= Álvaro Gonçalves =

Brazilian businessman

Álvaro L. Gonçalves is a Brazilian businessman. He played a leading role in the development of the Brazilian investment environment.

== Early life ==
Gonçalves holds a BSc in Industrial Engineering from FEI (Brazil), with extensions in Business Administration from FGV-SP (Brazil) and an MBA from the International Institute for Management Development in Switzerland.

== Career ==
Gonçalves began his career in 1984 at Duratex (part of Itau Group), a mid-market supplier for the civil construction sector.

Gonçalves advised restructuring situations as manager of Banco Pactual’s corporate finance division, in 1994.

He worked as a corporate executive, including leading two turnarounds of national segment leaders. In 1996, he was CEO of Lacta, Brazil's largest chocolate producer. In 1990, he was CFO of the Pullman Group, a leading Brazilian bakery products company.

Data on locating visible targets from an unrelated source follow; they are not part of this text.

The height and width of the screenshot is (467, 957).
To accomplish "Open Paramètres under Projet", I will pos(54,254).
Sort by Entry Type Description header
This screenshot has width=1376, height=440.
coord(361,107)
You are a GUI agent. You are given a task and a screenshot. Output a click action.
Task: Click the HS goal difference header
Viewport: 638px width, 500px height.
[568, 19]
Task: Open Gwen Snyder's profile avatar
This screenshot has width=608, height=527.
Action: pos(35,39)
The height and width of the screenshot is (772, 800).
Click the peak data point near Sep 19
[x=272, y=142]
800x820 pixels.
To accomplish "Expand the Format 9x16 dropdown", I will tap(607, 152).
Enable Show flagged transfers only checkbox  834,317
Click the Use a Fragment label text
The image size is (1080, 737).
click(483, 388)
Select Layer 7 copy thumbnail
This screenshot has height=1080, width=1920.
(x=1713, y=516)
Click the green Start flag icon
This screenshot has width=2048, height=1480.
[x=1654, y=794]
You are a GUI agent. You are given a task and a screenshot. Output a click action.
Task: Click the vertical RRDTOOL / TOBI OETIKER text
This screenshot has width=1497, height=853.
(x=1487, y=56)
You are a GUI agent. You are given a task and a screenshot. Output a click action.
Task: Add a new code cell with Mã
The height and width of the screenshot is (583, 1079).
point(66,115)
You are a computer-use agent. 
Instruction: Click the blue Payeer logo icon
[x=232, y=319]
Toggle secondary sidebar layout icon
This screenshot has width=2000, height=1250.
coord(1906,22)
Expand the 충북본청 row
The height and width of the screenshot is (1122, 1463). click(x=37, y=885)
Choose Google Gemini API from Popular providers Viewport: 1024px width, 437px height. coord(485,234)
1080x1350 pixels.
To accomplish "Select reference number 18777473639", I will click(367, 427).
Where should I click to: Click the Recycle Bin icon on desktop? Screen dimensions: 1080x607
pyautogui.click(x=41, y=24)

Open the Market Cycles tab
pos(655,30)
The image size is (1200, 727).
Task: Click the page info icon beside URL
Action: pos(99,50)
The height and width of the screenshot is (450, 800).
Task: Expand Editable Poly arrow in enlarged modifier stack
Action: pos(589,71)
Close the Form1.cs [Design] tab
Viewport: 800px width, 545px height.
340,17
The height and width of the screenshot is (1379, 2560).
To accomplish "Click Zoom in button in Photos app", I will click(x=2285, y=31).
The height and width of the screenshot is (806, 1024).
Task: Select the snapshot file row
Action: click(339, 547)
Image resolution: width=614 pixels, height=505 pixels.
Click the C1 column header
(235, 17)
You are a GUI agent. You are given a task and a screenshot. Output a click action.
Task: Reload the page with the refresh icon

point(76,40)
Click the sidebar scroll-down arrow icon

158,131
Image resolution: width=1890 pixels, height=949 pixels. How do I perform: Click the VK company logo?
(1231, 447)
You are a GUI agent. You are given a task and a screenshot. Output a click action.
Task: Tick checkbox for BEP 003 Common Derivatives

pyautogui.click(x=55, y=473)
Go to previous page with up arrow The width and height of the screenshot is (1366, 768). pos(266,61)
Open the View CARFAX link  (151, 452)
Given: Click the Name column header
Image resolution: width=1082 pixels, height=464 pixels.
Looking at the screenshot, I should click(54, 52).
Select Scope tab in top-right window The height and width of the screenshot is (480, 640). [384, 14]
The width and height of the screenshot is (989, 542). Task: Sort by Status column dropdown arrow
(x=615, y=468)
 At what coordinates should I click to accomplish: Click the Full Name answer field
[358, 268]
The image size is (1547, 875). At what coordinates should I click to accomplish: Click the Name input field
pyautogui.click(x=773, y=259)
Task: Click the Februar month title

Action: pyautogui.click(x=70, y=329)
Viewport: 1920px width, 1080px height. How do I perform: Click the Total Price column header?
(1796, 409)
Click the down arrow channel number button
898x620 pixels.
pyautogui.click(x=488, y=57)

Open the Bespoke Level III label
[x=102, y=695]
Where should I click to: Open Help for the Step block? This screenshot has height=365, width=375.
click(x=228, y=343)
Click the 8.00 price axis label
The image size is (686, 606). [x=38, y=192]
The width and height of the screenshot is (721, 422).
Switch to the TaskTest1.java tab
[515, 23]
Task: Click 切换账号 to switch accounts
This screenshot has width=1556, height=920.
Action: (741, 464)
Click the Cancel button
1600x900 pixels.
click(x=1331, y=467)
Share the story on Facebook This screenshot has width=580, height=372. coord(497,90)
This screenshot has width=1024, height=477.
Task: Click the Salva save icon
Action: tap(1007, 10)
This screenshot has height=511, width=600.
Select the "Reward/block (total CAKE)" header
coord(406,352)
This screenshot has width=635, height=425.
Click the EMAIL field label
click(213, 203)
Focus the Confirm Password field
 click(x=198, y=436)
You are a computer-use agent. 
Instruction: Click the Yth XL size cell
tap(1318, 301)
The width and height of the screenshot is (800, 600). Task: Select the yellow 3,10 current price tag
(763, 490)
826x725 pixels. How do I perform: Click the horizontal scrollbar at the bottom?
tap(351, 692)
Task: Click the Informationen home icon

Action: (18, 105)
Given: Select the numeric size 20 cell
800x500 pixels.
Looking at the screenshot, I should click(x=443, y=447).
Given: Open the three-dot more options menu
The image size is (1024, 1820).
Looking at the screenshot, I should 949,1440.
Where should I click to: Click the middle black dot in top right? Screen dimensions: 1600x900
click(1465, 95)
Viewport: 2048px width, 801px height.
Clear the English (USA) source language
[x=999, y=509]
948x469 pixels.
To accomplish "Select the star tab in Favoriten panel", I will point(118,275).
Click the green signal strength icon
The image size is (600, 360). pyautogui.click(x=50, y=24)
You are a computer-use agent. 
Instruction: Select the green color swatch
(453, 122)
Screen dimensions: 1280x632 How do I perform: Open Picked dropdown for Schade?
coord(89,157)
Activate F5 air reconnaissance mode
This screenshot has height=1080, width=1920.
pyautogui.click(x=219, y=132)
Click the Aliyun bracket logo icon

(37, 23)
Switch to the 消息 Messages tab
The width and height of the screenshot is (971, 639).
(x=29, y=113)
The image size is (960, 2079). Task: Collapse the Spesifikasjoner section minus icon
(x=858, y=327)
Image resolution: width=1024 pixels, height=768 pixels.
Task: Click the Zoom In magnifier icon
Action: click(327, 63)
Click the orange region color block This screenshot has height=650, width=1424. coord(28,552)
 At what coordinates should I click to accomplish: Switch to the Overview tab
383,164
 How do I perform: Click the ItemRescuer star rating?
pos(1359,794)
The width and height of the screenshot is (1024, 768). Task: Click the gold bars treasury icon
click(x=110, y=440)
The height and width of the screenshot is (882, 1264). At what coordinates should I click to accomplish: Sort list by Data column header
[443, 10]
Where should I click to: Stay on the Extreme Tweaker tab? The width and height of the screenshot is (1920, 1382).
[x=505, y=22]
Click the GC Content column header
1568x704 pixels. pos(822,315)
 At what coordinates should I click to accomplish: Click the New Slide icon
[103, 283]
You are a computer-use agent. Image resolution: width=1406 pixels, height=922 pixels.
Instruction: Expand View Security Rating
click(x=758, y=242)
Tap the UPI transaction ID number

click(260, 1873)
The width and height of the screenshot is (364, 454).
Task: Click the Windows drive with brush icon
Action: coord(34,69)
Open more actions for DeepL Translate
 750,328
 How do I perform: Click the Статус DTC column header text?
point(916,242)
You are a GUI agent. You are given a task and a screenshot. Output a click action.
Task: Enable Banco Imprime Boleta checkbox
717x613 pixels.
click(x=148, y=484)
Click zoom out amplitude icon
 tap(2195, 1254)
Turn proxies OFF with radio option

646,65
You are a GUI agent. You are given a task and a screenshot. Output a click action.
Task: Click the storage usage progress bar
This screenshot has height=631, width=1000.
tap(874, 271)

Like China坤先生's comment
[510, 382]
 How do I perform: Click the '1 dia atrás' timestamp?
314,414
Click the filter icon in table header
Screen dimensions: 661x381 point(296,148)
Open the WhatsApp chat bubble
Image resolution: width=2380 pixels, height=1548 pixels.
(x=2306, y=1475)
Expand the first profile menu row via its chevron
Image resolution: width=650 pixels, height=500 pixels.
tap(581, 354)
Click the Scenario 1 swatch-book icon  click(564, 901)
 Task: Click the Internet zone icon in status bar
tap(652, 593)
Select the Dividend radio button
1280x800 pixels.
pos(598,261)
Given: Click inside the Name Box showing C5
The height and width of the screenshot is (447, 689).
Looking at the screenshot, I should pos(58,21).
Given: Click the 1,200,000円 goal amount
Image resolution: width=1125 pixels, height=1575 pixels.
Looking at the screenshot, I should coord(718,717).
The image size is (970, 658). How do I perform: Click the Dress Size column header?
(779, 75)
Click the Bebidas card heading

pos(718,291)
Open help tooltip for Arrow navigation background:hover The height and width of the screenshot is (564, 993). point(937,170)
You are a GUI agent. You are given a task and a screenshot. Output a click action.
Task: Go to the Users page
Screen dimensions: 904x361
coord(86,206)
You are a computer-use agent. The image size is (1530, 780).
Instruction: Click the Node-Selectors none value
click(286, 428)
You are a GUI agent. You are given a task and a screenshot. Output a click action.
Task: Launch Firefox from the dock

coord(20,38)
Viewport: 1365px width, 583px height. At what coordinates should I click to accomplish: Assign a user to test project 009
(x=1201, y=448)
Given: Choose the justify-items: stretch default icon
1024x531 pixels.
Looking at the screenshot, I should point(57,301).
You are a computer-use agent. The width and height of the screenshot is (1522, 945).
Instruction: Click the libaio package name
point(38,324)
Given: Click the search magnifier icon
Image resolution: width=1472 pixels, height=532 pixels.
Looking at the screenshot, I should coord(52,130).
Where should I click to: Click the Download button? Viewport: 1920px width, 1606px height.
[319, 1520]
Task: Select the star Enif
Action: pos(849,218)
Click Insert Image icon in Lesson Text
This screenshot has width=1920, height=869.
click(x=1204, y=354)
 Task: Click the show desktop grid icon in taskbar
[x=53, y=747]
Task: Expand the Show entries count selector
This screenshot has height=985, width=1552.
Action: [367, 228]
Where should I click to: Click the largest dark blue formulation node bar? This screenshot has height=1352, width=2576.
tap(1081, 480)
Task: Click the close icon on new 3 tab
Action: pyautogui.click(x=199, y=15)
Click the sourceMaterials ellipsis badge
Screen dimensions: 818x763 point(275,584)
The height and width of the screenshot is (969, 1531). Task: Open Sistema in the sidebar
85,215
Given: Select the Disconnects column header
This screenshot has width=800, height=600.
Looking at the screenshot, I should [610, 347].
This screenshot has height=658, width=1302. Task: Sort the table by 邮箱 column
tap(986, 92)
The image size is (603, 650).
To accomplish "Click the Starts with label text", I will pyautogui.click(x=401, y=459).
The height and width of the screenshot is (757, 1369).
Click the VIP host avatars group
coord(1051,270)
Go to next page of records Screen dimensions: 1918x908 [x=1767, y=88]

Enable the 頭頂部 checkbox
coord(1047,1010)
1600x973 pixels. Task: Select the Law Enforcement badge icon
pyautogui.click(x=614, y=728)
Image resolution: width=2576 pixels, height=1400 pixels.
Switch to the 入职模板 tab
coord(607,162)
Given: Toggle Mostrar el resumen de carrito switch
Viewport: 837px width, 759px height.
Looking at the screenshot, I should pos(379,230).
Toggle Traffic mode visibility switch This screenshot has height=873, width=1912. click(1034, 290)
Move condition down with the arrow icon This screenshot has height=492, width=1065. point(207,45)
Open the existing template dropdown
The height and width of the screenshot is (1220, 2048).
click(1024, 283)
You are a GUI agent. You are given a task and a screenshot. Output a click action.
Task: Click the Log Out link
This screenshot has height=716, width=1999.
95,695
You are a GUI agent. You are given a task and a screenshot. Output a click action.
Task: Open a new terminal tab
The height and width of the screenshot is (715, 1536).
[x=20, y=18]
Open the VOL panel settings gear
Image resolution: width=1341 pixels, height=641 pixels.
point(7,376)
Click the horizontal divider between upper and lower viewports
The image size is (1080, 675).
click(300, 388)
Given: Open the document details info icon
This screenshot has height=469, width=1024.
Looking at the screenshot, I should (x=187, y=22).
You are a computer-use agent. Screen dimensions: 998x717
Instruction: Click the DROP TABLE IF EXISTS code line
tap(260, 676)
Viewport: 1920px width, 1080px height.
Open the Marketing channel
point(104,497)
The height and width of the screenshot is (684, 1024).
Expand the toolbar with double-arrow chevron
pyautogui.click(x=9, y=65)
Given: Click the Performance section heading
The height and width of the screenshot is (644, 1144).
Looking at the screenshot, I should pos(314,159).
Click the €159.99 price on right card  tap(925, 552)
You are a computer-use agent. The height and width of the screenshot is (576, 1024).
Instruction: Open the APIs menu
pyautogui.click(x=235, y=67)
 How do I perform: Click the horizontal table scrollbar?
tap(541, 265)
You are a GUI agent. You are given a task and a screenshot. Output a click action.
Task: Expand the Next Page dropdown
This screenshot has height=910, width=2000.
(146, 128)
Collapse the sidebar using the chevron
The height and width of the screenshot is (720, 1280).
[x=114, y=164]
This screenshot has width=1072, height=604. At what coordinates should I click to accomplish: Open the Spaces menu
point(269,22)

He worked two years as Managing Director of Pactual Electra Capital Partners – one of the first private equity funds in Brazil.

He co-founded Stratus Group in 1999,

He served as Chairman of the Brazilian Private Equity Association and directly participated in institutional efforts that resulted in regulatory improvements and better understanding of investment firms by government authorities and capital market institutions.

Gonçalves served on the Listing Committee of the Brazilian Stock Exchange, BM&F Bovespa. He led discussions about mid-market company access to the public market.

In the international context, Gonçalves served on governing bodies of the Global Emerging Markets Private Equity Association (EMPEA) as a member of the Advisory Council. He also served as a director of the Latin American Private Equity and Venture Capital Association (LAVCA).